((

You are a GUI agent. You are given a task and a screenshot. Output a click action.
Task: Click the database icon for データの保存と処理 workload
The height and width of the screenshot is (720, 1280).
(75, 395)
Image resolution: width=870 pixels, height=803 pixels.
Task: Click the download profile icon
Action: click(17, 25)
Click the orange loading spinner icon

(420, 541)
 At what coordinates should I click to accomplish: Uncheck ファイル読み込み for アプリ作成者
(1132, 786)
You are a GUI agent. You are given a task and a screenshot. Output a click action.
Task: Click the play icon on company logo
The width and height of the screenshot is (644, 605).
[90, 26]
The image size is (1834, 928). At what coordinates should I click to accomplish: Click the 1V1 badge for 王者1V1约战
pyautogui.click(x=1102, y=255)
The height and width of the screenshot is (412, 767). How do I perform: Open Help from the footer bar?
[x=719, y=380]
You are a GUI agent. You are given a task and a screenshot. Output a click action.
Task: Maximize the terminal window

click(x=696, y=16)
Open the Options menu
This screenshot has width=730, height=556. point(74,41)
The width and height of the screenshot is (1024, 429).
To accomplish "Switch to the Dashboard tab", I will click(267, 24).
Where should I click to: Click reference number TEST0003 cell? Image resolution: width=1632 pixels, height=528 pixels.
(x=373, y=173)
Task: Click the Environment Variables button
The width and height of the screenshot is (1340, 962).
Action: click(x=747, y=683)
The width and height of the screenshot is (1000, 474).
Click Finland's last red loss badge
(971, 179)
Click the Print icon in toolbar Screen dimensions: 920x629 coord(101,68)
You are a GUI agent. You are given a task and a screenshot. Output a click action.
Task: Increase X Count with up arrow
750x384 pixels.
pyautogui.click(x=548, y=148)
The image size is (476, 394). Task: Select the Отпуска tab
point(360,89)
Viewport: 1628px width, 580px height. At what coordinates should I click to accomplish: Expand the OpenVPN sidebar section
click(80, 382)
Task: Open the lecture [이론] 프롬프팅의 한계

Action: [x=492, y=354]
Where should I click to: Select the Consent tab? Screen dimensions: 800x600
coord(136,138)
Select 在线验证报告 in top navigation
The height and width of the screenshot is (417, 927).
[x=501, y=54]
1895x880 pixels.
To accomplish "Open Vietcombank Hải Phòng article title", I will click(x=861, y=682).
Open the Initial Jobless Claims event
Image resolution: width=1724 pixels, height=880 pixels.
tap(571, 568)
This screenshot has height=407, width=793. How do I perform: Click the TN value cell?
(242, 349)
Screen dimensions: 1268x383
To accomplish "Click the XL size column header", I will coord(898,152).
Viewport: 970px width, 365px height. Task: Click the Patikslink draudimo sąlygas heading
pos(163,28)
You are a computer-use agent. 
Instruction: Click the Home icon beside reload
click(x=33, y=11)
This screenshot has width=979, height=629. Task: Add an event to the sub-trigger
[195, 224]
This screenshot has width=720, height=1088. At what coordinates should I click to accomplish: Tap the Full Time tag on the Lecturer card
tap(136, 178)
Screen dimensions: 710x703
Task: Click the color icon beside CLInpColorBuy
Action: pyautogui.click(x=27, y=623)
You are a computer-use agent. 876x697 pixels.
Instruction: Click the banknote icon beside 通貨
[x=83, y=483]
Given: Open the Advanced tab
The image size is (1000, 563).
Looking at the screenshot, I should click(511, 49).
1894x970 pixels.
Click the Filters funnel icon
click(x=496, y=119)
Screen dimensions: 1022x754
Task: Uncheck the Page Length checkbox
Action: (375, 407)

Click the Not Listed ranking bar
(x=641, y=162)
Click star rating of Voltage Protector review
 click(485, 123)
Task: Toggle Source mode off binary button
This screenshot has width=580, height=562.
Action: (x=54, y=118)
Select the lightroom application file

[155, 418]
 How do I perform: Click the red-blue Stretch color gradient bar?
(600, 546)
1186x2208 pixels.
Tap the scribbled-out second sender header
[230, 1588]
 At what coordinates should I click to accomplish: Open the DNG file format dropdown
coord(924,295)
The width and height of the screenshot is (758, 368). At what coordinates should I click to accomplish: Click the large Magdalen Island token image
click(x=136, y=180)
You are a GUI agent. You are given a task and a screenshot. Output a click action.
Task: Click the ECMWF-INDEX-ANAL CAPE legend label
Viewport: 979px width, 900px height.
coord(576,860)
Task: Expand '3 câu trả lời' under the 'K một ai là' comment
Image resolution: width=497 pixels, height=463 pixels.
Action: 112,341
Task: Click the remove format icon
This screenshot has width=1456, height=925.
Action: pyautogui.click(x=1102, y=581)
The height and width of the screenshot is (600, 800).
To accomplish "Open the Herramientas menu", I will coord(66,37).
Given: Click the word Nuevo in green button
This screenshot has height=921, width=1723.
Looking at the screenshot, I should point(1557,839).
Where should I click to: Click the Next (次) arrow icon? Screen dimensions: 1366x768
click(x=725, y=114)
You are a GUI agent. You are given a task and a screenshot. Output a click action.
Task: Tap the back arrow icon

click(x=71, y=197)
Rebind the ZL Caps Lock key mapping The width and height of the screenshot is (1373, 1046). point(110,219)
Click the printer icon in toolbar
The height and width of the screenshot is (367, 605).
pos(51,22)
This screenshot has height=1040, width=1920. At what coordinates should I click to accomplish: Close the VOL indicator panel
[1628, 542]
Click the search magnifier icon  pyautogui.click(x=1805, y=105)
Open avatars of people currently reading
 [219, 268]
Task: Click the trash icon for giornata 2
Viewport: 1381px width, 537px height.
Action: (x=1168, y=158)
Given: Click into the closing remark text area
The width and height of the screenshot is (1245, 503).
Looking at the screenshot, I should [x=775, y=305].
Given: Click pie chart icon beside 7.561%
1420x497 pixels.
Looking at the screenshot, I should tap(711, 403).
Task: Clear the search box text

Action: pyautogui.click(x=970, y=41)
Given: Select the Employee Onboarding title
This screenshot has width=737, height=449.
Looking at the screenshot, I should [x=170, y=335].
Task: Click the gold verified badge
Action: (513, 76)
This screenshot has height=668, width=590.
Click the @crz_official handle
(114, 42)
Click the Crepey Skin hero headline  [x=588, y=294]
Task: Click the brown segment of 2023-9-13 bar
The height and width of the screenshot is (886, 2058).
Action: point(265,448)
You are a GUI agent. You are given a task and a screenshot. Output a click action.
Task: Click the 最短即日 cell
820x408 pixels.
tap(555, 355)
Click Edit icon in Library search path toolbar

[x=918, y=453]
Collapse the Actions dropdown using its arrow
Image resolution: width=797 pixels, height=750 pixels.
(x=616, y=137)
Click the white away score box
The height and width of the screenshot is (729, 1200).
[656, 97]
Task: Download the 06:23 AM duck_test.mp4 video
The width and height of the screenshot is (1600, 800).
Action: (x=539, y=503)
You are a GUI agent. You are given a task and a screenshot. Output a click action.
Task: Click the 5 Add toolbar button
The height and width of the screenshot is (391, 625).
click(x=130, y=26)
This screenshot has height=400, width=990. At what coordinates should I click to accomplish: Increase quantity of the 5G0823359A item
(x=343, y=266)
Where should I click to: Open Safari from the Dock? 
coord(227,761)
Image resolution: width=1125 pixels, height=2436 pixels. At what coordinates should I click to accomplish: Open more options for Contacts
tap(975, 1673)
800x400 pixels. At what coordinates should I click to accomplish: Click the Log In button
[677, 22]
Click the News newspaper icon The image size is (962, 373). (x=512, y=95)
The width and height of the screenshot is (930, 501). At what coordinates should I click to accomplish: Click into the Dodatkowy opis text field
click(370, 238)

))

Please write out the entries above in full, exactly as they read.

You are a GUI agent. You are given a task and a screenshot. Output a click action.
Task: Click the database icon for データの保存と処理 workload
The height and width of the screenshot is (720, 1280).
(75, 395)
Image resolution: width=870 pixels, height=803 pixels.
Task: Click the download profile icon
Action: click(17, 25)
Click the orange loading spinner icon

(420, 541)
 At what coordinates should I click to accomplish: Uncheck ファイル読み込み for アプリ作成者
(1132, 786)
You are a GUI agent. You are given a task and a screenshot. Output a click action.
Task: Click the play icon on company logo
The width and height of the screenshot is (644, 605).
[90, 26]
The image size is (1834, 928). At what coordinates should I click to accomplish: Click the 1V1 badge for 王者1V1约战
pyautogui.click(x=1102, y=255)
The height and width of the screenshot is (412, 767). How do I perform: Open Help from the footer bar?
[x=719, y=380]
You are a GUI agent. You are given a task and a screenshot. Output a click action.
Task: Maximize the terminal window

click(x=696, y=16)
Open the Options menu
This screenshot has width=730, height=556. point(74,41)
The width and height of the screenshot is (1024, 429).
To accomplish "Switch to the Dashboard tab", I will click(267, 24).
Where should I click to: Click reference number TEST0003 cell? Image resolution: width=1632 pixels, height=528 pixels.
(x=373, y=173)
Task: Click the Environment Variables button
The width and height of the screenshot is (1340, 962).
Action: click(x=747, y=683)
The width and height of the screenshot is (1000, 474).
Click Finland's last red loss badge
(971, 179)
Click the Print icon in toolbar Screen dimensions: 920x629 coord(101,68)
You are a GUI agent. You are given a task and a screenshot. Output a click action.
Task: Increase X Count with up arrow
750x384 pixels.
pyautogui.click(x=548, y=148)
The image size is (476, 394). Task: Select the Отпуска tab
point(360,89)
Viewport: 1628px width, 580px height. At what coordinates should I click to accomplish: Expand the OpenVPN sidebar section
click(80, 382)
Task: Open the lecture [이론] 프롬프팅의 한계

Action: [x=492, y=354]
Where should I click to: Select the Consent tab? Screen dimensions: 800x600
coord(136,138)
Select 在线验证报告 in top navigation
The height and width of the screenshot is (417, 927).
[x=501, y=54]
1895x880 pixels.
To accomplish "Open Vietcombank Hải Phòng article title", I will click(x=861, y=682).
Open the Initial Jobless Claims event
Image resolution: width=1724 pixels, height=880 pixels.
tap(571, 568)
This screenshot has height=407, width=793. How do I perform: Click the TN value cell?
(242, 349)
Screen dimensions: 1268x383
To accomplish "Click the XL size column header", I will coord(898,152).
Viewport: 970px width, 365px height. Task: Click the Patikslink draudimo sąlygas heading
pos(163,28)
You are a computer-use agent. 
Instruction: Click the Home icon beside reload
click(x=33, y=11)
This screenshot has width=979, height=629. Task: Add an event to the sub-trigger
[195, 224]
This screenshot has width=720, height=1088. At what coordinates should I click to accomplish: Tap the Full Time tag on the Lecturer card
tap(136, 178)
Screen dimensions: 710x703
Task: Click the color icon beside CLInpColorBuy
Action: pyautogui.click(x=27, y=623)
You are a computer-use agent. 876x697 pixels.
Instruction: Click the banknote icon beside 通貨
[x=83, y=483]
Given: Open the Advanced tab
The image size is (1000, 563).
Looking at the screenshot, I should click(511, 49).
1894x970 pixels.
Click the Filters funnel icon
click(x=496, y=119)
Screen dimensions: 1022x754
Task: Uncheck the Page Length checkbox
Action: (375, 407)

Click the Not Listed ranking bar
(x=641, y=162)
Click star rating of Voltage Protector review
 click(485, 123)
Task: Toggle Source mode off binary button
This screenshot has width=580, height=562.
Action: (x=54, y=118)
Select the lightroom application file

[155, 418]
 How do I perform: Click the red-blue Stretch color gradient bar?
(600, 546)
1186x2208 pixels.
Tap the scribbled-out second sender header
[230, 1588]
 At what coordinates should I click to accomplish: Open the DNG file format dropdown
coord(924,295)
The width and height of the screenshot is (758, 368). At what coordinates should I click to accomplish: Click the large Magdalen Island token image
click(x=136, y=180)
You are a GUI agent. You are given a task and a screenshot. Output a click action.
Task: Click the ECMWF-INDEX-ANAL CAPE legend label
Viewport: 979px width, 900px height.
coord(576,860)
Task: Expand '3 câu trả lời' under the 'K một ai là' comment
Image resolution: width=497 pixels, height=463 pixels.
Action: 112,341
Task: Click the remove format icon
This screenshot has width=1456, height=925.
Action: pyautogui.click(x=1102, y=581)
The height and width of the screenshot is (600, 800).
To accomplish "Open the Herramientas menu", I will coord(66,37).
Given: Click the word Nuevo in green button
This screenshot has height=921, width=1723.
Looking at the screenshot, I should point(1557,839).
Where should I click to: Click the Next (次) arrow icon? Screen dimensions: 1366x768
click(x=725, y=114)
You are a GUI agent. You are given a task and a screenshot. Output a click action.
Task: Tap the back arrow icon

click(x=71, y=197)
Rebind the ZL Caps Lock key mapping The width and height of the screenshot is (1373, 1046). point(110,219)
Click the printer icon in toolbar
The height and width of the screenshot is (367, 605).
pos(51,22)
This screenshot has height=1040, width=1920. At what coordinates should I click to accomplish: Close the VOL indicator panel
[1628, 542]
Click the search magnifier icon  pyautogui.click(x=1805, y=105)
Open avatars of people currently reading
 [219, 268]
Task: Click the trash icon for giornata 2
Viewport: 1381px width, 537px height.
Action: (x=1168, y=158)
Given: Click into the closing remark text area
The width and height of the screenshot is (1245, 503).
Looking at the screenshot, I should [x=775, y=305].
Given: Click pie chart icon beside 7.561%
1420x497 pixels.
Looking at the screenshot, I should tap(711, 403).
Task: Clear the search box text

Action: pyautogui.click(x=970, y=41)
Given: Select the Employee Onboarding title
This screenshot has width=737, height=449.
Looking at the screenshot, I should [x=170, y=335].
Task: Click the gold verified badge
Action: (513, 76)
This screenshot has height=668, width=590.
Click the @crz_official handle
(114, 42)
Click the Crepey Skin hero headline  [x=588, y=294]
Task: Click the brown segment of 2023-9-13 bar
The height and width of the screenshot is (886, 2058).
Action: point(265,448)
You are a GUI agent. You are given a task and a screenshot. Output a click action.
Task: Click the 最短即日 cell
820x408 pixels.
tap(555, 355)
Click Edit icon in Library search path toolbar

[x=918, y=453]
Collapse the Actions dropdown using its arrow
Image resolution: width=797 pixels, height=750 pixels.
(x=616, y=137)
Click the white away score box
The height and width of the screenshot is (729, 1200).
[656, 97]
Task: Download the 06:23 AM duck_test.mp4 video
The width and height of the screenshot is (1600, 800).
Action: (x=539, y=503)
You are a GUI agent. You are given a task and a screenshot. Output a click action.
Task: Click the 5 Add toolbar button
The height and width of the screenshot is (391, 625).
click(x=130, y=26)
This screenshot has height=400, width=990. At what coordinates should I click to accomplish: Increase quantity of the 5G0823359A item
(x=343, y=266)
Where should I click to: Open Safari from the Dock? 
coord(227,761)
Image resolution: width=1125 pixels, height=2436 pixels. At what coordinates should I click to accomplish: Open more options for Contacts
tap(975, 1673)
800x400 pixels. At what coordinates should I click to accomplish: Click the Log In button
[677, 22]
Click the News newspaper icon The image size is (962, 373). (x=512, y=95)
The width and height of the screenshot is (930, 501). At what coordinates should I click to accomplish: Click into the Dodatkowy opis text field
click(370, 238)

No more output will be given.